The Kafr El Sheikh Wastewater Expansion Programme was split into two phases, first one includes the expansion of 15 sewerage contracts and the Motobas wastewater plant, Heckman explained, noting that the second phase includes the construction and contract management of expansion of sewerage networks over 6 clusters, two Wastewater Treatment Plants (WWTPs) expansion and two new WWTP.
Kafr El Sheikh Wastewater Expansion Programme’s awareness raising campaign is at an advanced stage where all components have been finalised except for the development of the mobile application, which is nearly at its final stages to be finalised by end of the year, she said.
The project includes a pillar to promote capacity building and strengthen the project preparation and implementation capacity including key performance indicators, preparation, business plan development, and the international financial reporting standards implementation, she said.
The project is expected to reduce pollution from untreated domestic wastewater ending up in the groundwater, water canals, agricultural drains, Burullus Lake, and the Mediterranean Sea, she asserted.

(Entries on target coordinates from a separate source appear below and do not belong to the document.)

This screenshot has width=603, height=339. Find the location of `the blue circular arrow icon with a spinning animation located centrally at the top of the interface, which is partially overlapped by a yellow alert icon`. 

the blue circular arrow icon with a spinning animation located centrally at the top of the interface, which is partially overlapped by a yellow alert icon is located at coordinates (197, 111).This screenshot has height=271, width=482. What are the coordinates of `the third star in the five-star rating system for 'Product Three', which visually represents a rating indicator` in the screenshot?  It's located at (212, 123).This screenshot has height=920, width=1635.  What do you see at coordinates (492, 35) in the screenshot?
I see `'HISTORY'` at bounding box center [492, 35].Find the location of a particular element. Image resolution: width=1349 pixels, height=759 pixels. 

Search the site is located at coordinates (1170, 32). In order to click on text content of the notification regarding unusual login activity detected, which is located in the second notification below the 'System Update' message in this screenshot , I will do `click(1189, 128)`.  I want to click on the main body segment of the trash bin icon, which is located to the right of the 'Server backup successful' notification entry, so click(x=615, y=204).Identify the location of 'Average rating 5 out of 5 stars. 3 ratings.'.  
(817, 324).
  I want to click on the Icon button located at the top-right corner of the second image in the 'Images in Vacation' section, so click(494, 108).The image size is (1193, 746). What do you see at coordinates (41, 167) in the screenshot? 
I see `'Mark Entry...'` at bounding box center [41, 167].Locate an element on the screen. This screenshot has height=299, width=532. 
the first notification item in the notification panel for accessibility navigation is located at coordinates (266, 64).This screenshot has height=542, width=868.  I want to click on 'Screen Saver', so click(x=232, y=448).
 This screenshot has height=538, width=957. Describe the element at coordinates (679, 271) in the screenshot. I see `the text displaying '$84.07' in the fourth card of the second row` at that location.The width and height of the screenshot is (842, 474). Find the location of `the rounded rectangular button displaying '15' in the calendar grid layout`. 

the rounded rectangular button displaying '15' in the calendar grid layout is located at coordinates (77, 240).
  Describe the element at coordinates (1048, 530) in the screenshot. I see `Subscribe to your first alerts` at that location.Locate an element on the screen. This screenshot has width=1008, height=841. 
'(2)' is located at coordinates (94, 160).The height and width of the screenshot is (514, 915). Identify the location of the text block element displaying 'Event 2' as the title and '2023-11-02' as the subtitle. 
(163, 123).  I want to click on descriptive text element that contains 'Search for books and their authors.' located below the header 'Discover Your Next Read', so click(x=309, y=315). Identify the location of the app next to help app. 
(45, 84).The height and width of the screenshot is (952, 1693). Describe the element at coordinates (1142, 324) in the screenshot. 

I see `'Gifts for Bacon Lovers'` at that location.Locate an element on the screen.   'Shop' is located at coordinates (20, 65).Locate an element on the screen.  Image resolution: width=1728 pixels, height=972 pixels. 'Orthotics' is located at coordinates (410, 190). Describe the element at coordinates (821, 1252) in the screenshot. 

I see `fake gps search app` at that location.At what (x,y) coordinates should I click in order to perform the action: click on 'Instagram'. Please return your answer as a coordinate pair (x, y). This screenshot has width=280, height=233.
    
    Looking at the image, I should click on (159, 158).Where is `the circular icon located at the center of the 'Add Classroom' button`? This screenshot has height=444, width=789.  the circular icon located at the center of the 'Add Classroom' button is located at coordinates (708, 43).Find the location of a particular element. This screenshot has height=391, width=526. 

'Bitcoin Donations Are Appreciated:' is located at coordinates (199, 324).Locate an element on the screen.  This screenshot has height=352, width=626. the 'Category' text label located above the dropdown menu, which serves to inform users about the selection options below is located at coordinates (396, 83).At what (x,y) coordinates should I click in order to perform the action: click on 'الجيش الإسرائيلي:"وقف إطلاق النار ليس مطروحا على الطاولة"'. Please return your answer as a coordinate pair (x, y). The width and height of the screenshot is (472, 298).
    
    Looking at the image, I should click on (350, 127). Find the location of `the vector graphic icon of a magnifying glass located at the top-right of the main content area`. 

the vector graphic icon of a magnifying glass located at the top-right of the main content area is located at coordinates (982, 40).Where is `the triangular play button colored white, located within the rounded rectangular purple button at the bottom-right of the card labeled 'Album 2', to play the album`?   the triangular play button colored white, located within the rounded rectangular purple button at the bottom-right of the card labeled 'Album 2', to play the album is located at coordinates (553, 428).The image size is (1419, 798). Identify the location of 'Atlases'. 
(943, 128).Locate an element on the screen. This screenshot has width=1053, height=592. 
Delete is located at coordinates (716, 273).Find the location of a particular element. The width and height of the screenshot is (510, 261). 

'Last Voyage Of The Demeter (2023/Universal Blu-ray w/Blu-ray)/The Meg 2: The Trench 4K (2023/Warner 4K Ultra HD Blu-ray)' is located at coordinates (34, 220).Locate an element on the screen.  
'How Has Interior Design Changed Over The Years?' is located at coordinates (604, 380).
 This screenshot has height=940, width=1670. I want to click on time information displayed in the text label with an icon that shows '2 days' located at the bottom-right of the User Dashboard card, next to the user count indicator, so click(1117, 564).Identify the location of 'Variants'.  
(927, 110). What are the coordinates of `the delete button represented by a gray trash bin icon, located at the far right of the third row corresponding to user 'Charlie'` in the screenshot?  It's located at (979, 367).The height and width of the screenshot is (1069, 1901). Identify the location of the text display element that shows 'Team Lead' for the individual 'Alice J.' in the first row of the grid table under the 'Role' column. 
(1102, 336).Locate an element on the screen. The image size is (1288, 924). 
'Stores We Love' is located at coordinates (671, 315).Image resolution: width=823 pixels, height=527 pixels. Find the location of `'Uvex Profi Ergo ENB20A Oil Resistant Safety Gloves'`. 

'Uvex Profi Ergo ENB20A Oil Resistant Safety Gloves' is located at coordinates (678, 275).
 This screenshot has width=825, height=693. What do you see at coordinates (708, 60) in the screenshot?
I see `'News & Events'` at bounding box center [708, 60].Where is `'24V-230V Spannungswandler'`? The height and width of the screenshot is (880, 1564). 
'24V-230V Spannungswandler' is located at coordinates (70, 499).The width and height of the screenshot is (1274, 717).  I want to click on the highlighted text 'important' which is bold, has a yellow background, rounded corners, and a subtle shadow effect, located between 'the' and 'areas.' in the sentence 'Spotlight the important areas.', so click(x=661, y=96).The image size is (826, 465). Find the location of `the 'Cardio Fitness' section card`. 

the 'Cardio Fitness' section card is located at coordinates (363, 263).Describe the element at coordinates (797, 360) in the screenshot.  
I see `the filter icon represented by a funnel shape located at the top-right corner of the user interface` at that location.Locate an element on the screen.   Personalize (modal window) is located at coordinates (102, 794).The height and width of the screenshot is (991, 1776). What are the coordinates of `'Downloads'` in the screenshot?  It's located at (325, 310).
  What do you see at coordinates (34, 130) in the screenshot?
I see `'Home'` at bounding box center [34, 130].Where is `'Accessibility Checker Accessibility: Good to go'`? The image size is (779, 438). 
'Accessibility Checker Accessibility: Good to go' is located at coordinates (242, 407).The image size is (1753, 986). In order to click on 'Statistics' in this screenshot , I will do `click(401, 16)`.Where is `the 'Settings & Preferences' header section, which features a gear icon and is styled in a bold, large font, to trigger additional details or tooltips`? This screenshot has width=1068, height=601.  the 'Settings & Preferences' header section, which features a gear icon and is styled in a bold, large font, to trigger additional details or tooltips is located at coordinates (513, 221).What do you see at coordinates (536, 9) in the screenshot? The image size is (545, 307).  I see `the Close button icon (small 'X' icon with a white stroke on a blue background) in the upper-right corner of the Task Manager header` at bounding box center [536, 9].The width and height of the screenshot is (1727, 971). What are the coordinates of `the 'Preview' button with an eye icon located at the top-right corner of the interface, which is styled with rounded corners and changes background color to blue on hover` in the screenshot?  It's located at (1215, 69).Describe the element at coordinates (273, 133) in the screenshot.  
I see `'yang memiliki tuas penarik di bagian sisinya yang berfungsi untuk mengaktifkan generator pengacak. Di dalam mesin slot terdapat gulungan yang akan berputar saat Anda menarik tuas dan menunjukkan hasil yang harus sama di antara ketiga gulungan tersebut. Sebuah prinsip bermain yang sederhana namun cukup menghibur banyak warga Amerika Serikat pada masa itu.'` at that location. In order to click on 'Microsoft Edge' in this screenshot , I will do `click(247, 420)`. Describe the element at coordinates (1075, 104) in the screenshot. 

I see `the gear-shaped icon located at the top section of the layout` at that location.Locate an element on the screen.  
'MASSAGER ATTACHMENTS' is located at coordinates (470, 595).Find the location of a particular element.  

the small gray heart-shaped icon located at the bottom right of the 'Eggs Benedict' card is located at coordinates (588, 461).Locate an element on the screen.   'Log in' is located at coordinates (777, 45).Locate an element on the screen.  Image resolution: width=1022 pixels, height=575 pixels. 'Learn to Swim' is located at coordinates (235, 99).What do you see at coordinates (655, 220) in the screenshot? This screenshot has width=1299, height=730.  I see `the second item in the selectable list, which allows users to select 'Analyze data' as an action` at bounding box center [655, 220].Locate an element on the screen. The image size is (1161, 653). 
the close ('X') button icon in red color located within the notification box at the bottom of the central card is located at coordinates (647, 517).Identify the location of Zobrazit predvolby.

The Kitchener projects’ preparation are on track, she added, noting that the assistance of EBRD, the Ministry of Local Development and the Ministry of Water Resources and Irrigation, have launched the tenders for the project implementation unit consultants at the end of July 2019 and on 8 September 2019 respectively while both ministries will announce the shortlisted consultancy firms soon.
The Kitchener projects will support efforts aiming at decreasing soil pollution in agricultural areas which is negatively affecting the agricultural activities in the drain catchment area and will lead to an improvement in water flow and quality in the drainage system in addition to considerably improving the management of solid waste in the governorates, Heckman assured.
The project will contribute to a more sustainable use of water resources and reduction of pollution in the Nile River, she said, noting that the programme aims also at introducing a water quality monitoring system and a Drainage Management Action Plan (DMAP), which will enable the enforcement of existing environmental laws and help monitor and control pollutant levels in the water, she added.